___ Material to process

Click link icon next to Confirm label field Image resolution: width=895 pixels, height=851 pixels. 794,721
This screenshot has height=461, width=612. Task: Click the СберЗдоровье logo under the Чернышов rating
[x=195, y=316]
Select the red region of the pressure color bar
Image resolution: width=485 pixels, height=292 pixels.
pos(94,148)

______

**Task directions**: Every line of the listing should be reproduced exactly.

**Written response**:
Click link icon next to Confirm label field Image resolution: width=895 pixels, height=851 pixels. 794,721
This screenshot has height=461, width=612. Task: Click the СберЗдоровье logo under the Чернышов rating
[x=195, y=316]
Select the red region of the pressure color bar
Image resolution: width=485 pixels, height=292 pixels.
pos(94,148)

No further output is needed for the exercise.